J smiled. “I wasn’t expecting milk and honey.”
“There’s many that do,” the woman said shortly. “And many that die still hoping.”
There was a short silence.
“You here prospecting?” the man asked.
“No,” J said. “I’m a gardener, a plant collector. I’ve come to collect plants. Authorized by King Charles himself.” He hesitated for a moment, wondering if he should tell them about the great garden in Lambeth and his father’s reputation as the greatest gardener that had ever been, adviser to the Duke of Buckingham, gardener to the king and queen, one of the greatest collectors of rarities in the world. He looked at the woman’s enfolded, bitter face and thought that he would not.
The man nodded. “Will you see the king when you get home? If you get home,” he added.
J nodded and took a spoon of the porridge. It was bland, the corn boiled to the consistency of paste. “Yes. I work for him in his garden at Oatlands Palace,” he said.
“Well, tell him that we can’t do with this governor,” the man said bluntly. “Tell him that we won’t do with him, and that’s a fact. We’ve got enough worries to deal with here without having a fat fool set over us from England. We need a general assembly with a voice for every planter. We need a guarantee of our rights.”
“You’d be imprisoned if you spoke like that in England,” J pointed out mildly.
“That’s why I’m not in England,” the man said shortly. “And I don’t expect to live as if I were. Which is more than can be said for the governor, who expects to live like a lord with servants in a land where men and women have come to be free.”
“I’m not his adviser,” J said. “I speak to the king – when I ever see him – about plants and his garden.”
The man nodded. “So who does advise him now?”

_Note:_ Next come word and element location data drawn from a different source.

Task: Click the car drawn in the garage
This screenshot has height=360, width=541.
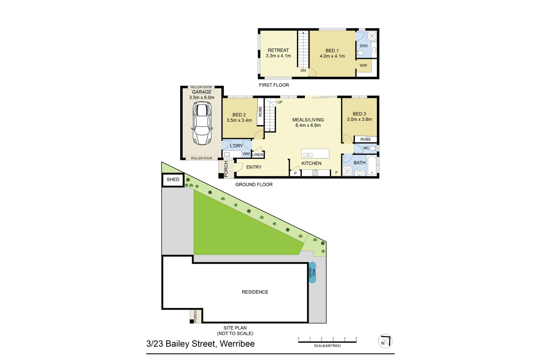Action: pos(202,123)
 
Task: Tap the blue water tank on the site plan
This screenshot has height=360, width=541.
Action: pos(312,273)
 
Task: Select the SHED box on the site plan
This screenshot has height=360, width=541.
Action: pos(173,180)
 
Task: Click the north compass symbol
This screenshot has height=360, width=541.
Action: pos(385,341)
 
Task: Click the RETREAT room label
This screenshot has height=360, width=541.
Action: pos(278,50)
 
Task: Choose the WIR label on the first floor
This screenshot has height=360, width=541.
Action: pos(363,66)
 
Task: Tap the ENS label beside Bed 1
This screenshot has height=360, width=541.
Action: pos(363,46)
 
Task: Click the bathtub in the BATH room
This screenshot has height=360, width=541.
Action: pos(372,165)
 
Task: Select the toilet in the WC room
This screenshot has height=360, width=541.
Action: pos(373,148)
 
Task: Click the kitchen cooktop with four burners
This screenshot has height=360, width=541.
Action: pos(315,173)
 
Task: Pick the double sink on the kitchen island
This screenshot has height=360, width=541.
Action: pos(308,155)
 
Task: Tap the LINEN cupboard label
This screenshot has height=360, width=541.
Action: pos(258,155)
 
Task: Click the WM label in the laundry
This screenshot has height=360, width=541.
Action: pos(246,154)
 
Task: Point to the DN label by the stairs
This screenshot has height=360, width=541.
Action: pos(303,71)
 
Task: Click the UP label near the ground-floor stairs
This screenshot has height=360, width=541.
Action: pos(280,102)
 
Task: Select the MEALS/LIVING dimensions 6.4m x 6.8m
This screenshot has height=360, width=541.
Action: pos(308,126)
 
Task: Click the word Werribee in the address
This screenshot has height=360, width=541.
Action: pos(237,344)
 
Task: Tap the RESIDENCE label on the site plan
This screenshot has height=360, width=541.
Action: pos(255,292)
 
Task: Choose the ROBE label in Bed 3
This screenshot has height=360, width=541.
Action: pos(365,139)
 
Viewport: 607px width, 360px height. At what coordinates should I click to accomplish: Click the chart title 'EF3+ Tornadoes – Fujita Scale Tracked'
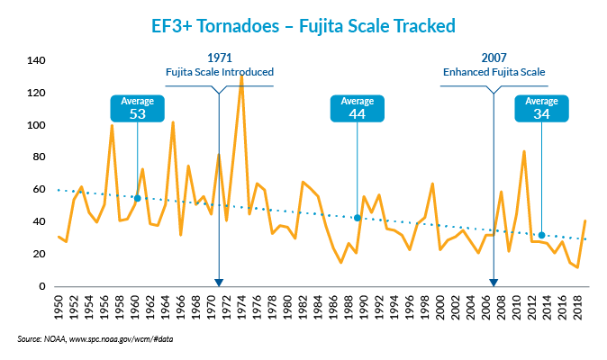coord(304,24)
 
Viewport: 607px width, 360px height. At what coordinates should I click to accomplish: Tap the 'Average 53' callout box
coord(138,106)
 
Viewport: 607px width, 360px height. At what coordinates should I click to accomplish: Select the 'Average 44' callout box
coord(358,106)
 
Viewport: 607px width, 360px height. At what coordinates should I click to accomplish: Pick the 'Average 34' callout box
coord(542,106)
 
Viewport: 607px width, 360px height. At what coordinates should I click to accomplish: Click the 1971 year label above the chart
coord(219,58)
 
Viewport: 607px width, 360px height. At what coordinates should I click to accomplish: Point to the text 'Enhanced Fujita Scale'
coord(494,72)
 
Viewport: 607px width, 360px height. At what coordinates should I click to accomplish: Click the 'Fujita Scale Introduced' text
coord(219,72)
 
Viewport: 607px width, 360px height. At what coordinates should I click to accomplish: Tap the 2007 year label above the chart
coord(494,58)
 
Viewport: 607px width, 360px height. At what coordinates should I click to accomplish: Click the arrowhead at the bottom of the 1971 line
coord(219,282)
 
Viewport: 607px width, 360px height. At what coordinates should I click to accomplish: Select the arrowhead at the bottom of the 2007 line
coord(494,282)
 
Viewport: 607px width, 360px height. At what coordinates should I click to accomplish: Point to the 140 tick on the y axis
coord(36,61)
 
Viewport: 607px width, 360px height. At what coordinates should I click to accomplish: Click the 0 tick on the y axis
coord(41,287)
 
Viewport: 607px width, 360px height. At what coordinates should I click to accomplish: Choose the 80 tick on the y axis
coord(38,158)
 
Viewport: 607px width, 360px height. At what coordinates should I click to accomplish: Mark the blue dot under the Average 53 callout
coord(138,198)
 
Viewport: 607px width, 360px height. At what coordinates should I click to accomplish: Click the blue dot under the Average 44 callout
coord(358,218)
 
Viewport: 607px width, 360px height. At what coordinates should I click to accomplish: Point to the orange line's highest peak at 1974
coord(241,76)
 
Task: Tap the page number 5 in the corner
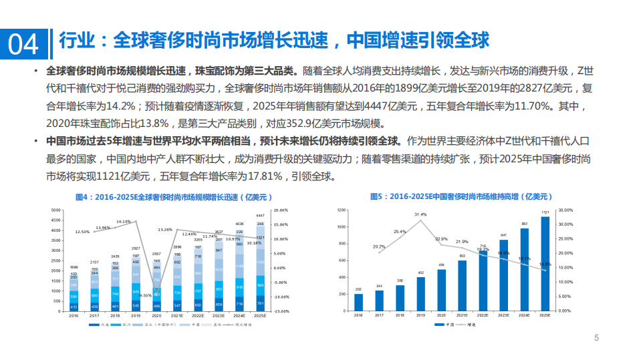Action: [597, 339]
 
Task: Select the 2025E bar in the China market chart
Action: [545, 264]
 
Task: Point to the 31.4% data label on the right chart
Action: [420, 214]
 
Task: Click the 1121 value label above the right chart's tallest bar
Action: [545, 212]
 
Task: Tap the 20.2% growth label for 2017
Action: [379, 246]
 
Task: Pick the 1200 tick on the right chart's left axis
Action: [341, 210]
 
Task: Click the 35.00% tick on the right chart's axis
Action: [565, 210]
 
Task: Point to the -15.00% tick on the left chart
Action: [281, 311]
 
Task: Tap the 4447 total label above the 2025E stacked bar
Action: [261, 216]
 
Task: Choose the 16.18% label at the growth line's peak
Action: [124, 221]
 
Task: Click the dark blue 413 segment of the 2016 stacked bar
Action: [74, 307]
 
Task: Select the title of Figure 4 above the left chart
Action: [171, 197]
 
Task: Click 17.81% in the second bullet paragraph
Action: [258, 177]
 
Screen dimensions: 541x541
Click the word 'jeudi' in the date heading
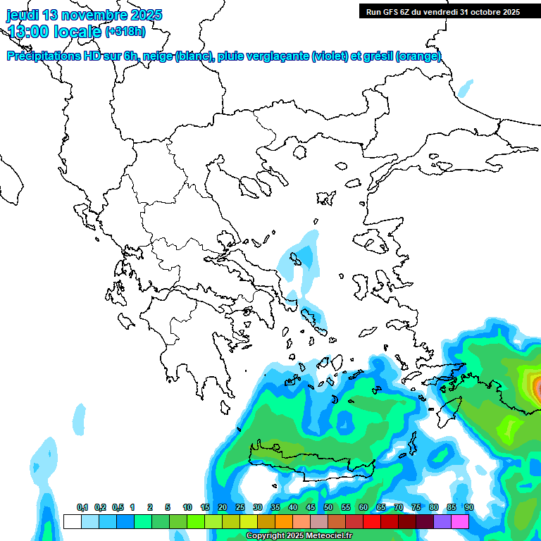click(23, 15)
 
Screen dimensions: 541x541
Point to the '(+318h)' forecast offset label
click(126, 31)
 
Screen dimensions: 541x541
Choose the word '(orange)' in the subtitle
click(418, 56)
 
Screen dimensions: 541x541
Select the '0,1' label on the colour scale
click(82, 508)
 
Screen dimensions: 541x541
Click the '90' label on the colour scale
click(468, 508)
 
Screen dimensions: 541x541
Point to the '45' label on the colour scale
click(311, 508)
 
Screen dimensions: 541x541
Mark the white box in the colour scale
click(72, 521)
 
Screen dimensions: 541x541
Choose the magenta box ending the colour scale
click(460, 521)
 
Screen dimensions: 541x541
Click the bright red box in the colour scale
click(372, 521)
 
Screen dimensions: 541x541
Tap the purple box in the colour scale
click(442, 521)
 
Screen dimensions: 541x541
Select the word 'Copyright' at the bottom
click(265, 536)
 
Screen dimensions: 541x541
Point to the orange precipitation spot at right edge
click(537, 386)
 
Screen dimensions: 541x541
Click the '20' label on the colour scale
click(223, 508)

J thought for a moment. It all seemed a long way away and of little interest in this new country. “The queen,” he said. “And Archbishop Laud.”
The man made a grimace and turned his head to spit but then checked the movement when he saw the woman glare. “Beg pardon. So he hasn’t called a parliament?”
J shook his head. “He hopes to rule without one.”
“I heard he was halfway to being a Papist.”